Endpoint workloads are computed at the Kinetic Edge sites, then passed to the Digital Realty data center to connect to upstream workflow processing, data analysis, and retention. And all of the virtual cross connects can be controlled via software, which allows users to adapt to changing business requirements with automation.
“It’s about having predictable, low latency,” in some cases as low as sub-30-millisecond latency, said Matt Trifiro, chief marketing officer at Vapor IO. Edge computing eliminates network hops that would otherwise happen if traffic had to travel from one data center in Chicago to another in Seattle, for example.
Is Equinix Next?While Digital Realty is Vapor IO’s first major internet exchange partner, it plans to add more, Trifiro said. KEX sounds similar to Equinix’s SDN-enabled interconnection platform. But Trifiro insists the two are complementary — not competitive.
“That’s not the case at all,” he said. “We see ourselves as complementary.
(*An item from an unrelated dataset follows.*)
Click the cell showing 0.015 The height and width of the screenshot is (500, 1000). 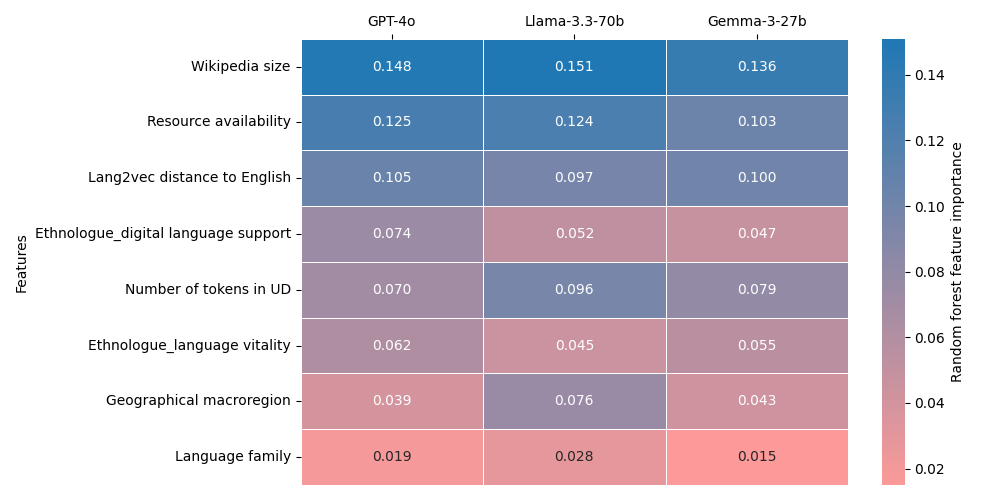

I think it would be very difficult for Equinix to compete with us with these smaller data centers, and we don’t intend to go into their business, we don’t run big data centers. We signed on the dotted line with Digital Realty, but I would hope that when we talk in [future] months,” Vapor IO would also partner with Equinix, Trifiro added. “Equinix is a very large player and we’d like to have a relationship with them because we have customers in common.”
Vapor IO’s Kinetic EdgeThe technology builds on Vapor IO’s Kinetic Edge initiative, which combines multiple, tiny data centers to create virtual ones. The architecture includes the vendor’s micro-modular data center, which it has deployed at the base of cell towers and other edge sites — near Gillette Stadium in Foxborough, Massachusetts, for example.
“Then we add networking to that,” said Trifiro. “We provide a software-defined Kinetic Edge Fabric that allows our clients to essentially create a flat network. It makes all the geographically distributed data centers in the metro area appear as if they are all in one building.”
Earlier this year Vapor IO announced what Trifiro calls the “ecosystem part of the Kinetic Edge.” This is the Kinetic Edge Alliance, which Vapor IO launched in partnership with other hardware, software, networking, and integration companies. The group plans to bring edge computing to 30 metro markets in the U.S. and go live in six of these markets this year.
“Today we are announcing the fourth part of the Kinetic Edge — the Kinetic Edge Exchange — which completes the initial rollout,” Trifirio said.
EdgeMicro Deploys in 3 CitiesIn other edge news, EdgeMicro today said it deployed its micro data centers in Austin, Texas; Raleigh, North Carolina; and Tampa, Florida. Its customers include “large internet companies and content providers that are seeking to improve user experience in under-served markets,” according to the edge computing vendor.
Austin and Tampa will be in production this month, and EdgeMicro says Raleigh will follow “close behind.” Additionally, the company is selecting new sites and is in the permitting phase for 20 other cities in 2020.
“This is about much more than three sites going live,” said Jason Bourg, VP of sales at EdgeMicro in a statement. “This is about how the EdgeMicro team has partnered with industry leaders to make these [micro data centers] a critical part of their IT strategies. We are starting with these initial sites and plan to quickly scale to hundreds of locations.”